И вдруг на мгновение вспомнил, как это было в те подернутые дымкой забвения дни, порывистей, неровней зашагал, приближаясь всё к той же толстой каменной тумбе, источенной временем по бокам, жадно стремясь к перу и бумаге, машинально скользнул взглядом по закрытым железными ставнями окнам того, кто дрожал каждый день, каждый час, что разорят, обворуют, убьют, возвратился сердито назад и опять забыл то, без чего никак не выходила статья.

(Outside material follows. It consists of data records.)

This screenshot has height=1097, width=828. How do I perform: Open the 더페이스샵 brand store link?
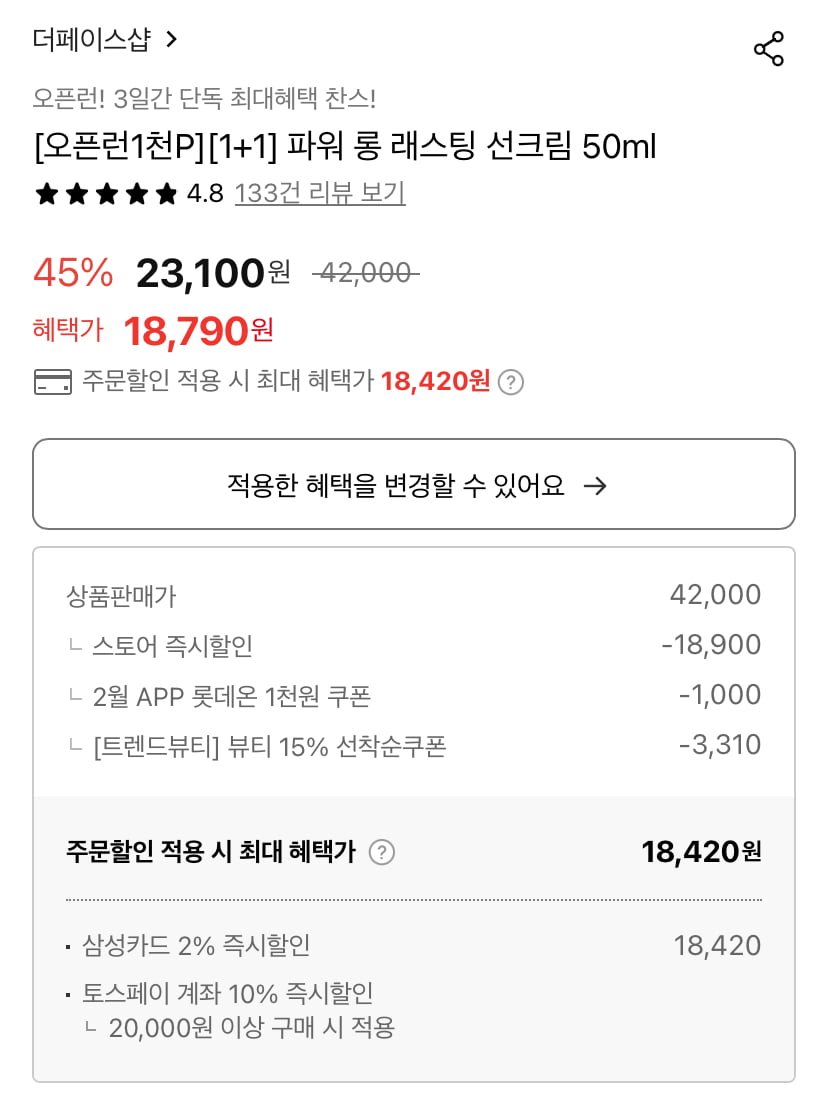[x=91, y=39]
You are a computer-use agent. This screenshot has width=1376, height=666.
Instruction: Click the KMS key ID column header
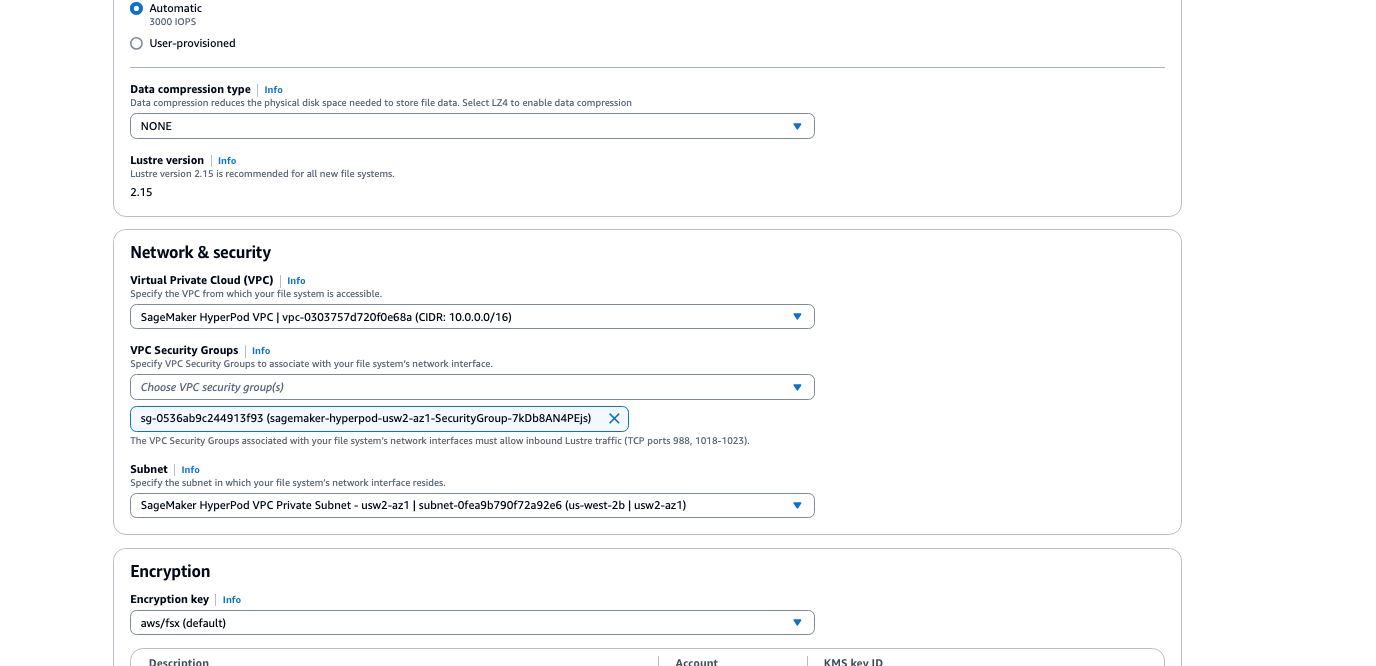852,661
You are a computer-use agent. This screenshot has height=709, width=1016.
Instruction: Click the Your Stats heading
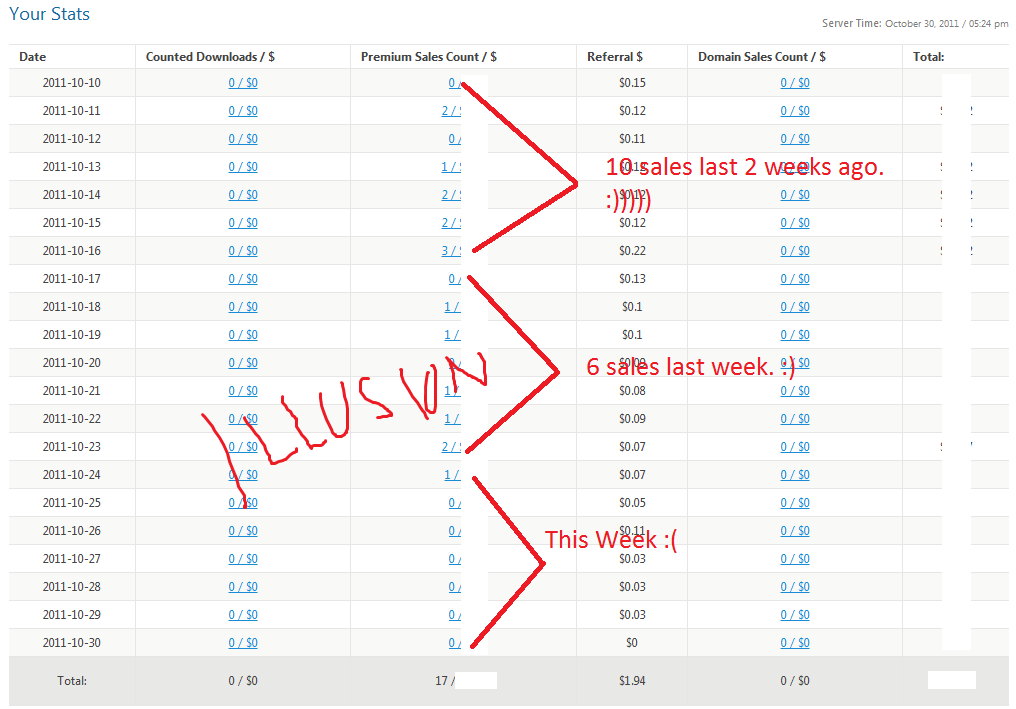point(49,14)
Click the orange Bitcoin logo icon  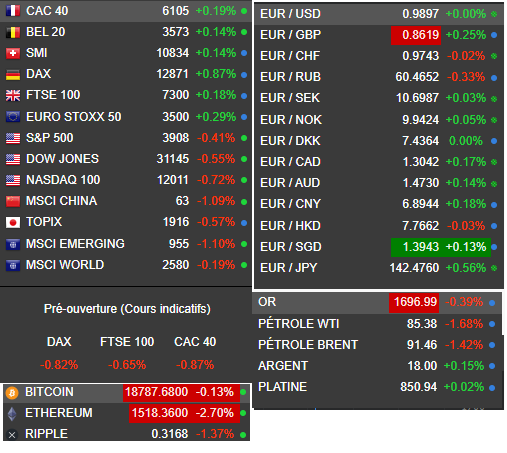(x=12, y=392)
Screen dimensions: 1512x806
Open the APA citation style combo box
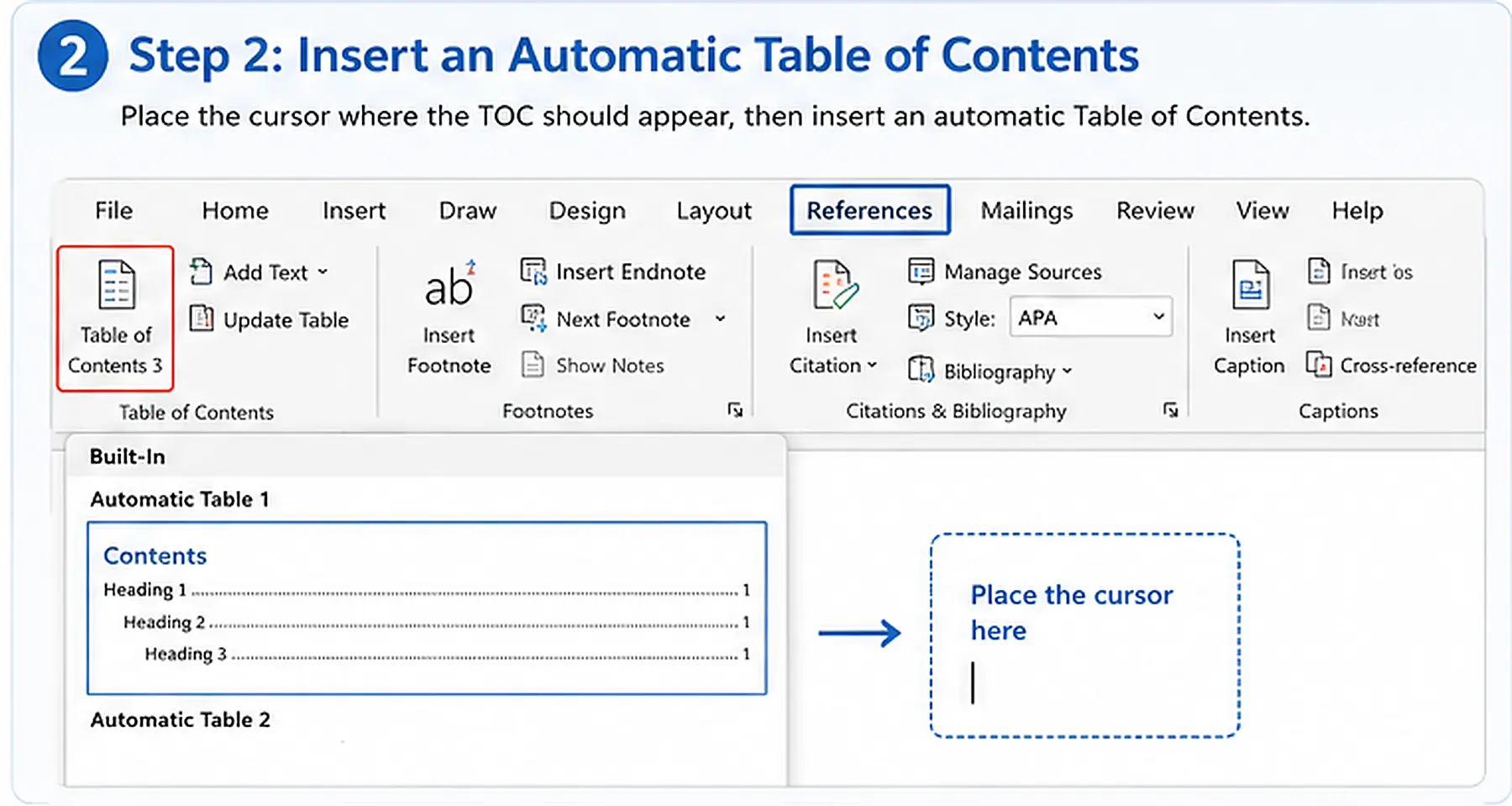[1090, 317]
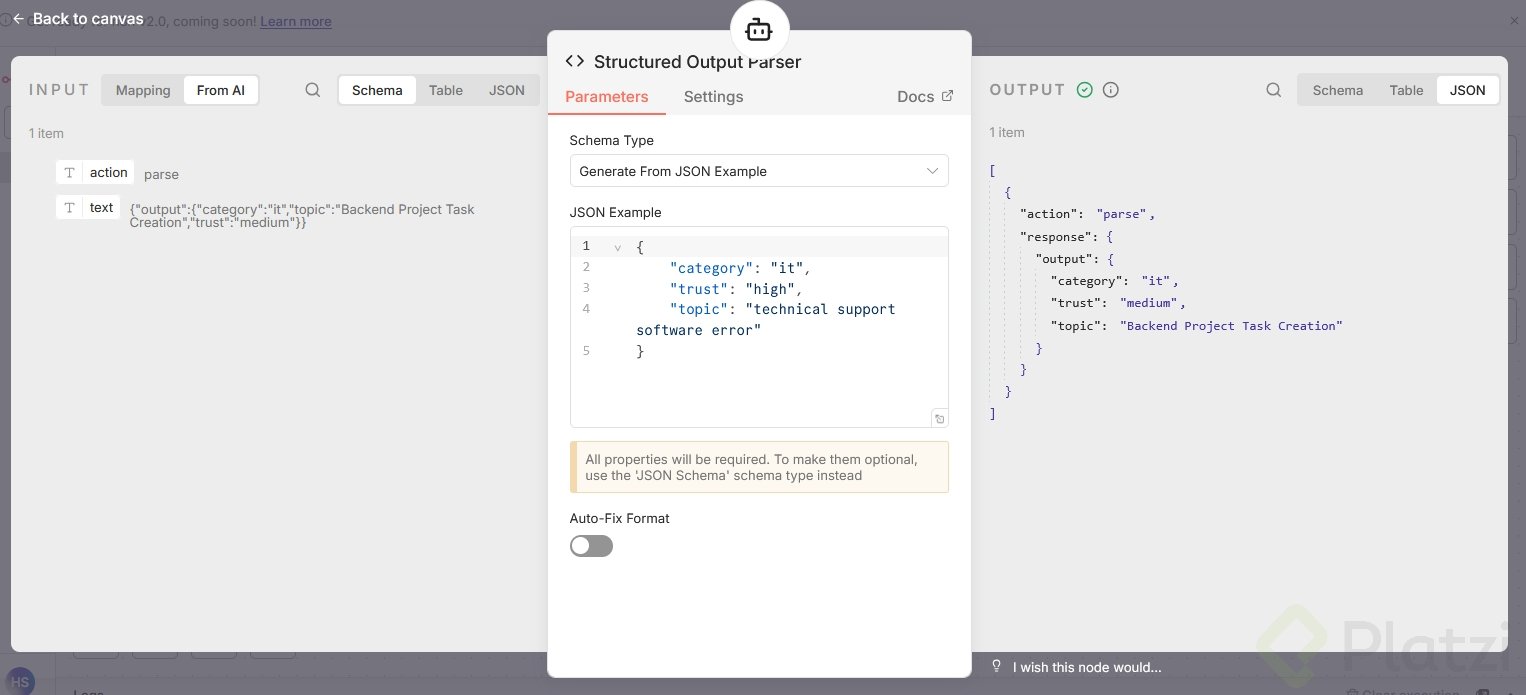This screenshot has height=695, width=1526.
Task: Click the lightbulb feedback icon
Action: click(996, 666)
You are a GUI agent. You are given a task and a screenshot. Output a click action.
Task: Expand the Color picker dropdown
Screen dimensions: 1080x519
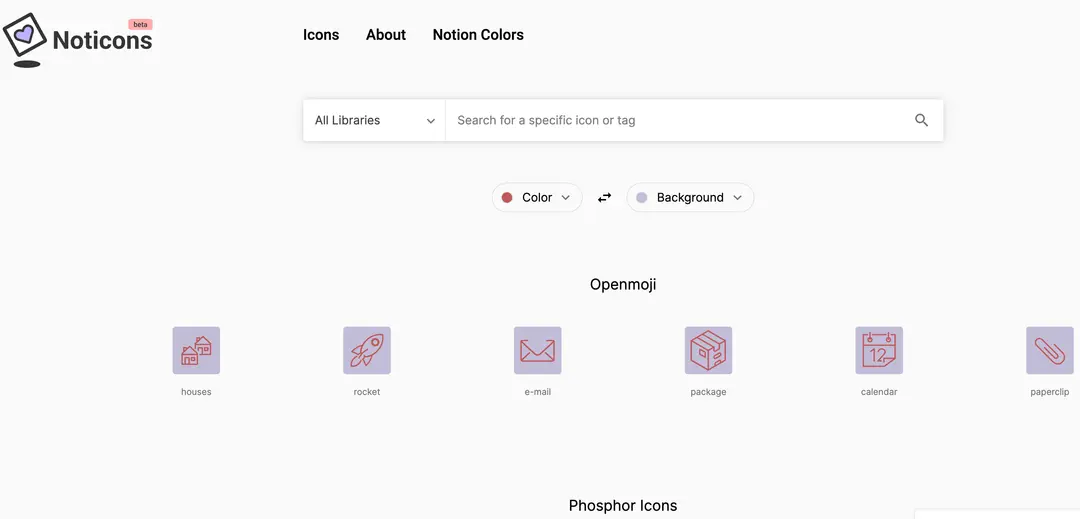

В нем клокотала досада и злость за себя. Может быть, дня три непрерывной, неустанной работы всего-то навсего оставалось ему, а он не мог принудить себя засесть за неё. Ради этой просроченной, наиспешнейшей работы он был должен был, он был бы обязан отречься решительно от всего, но только не оттого, что предстояло ему через час, полчаса, через пятнадцать или двадцать минут.

На нынешний день лучше вытеснить из взволнованной головы беспокойные мысли, чтобы сохранить абсолютное хладнокровие льда. Однако и половина спокойствия никак не приходила к нему. С презрением к себе, заглушая неотступную мысль о Белинском, он по-русски бранил процентщика-немца, который, бестия, всё ещё дрыхнул, наверно, или тянул безмятежно свой, конечно искусственный для экономии, кофе, должно быть, из ячменя или другой какой-нибудь дряни, из желудей, например, такая свинья!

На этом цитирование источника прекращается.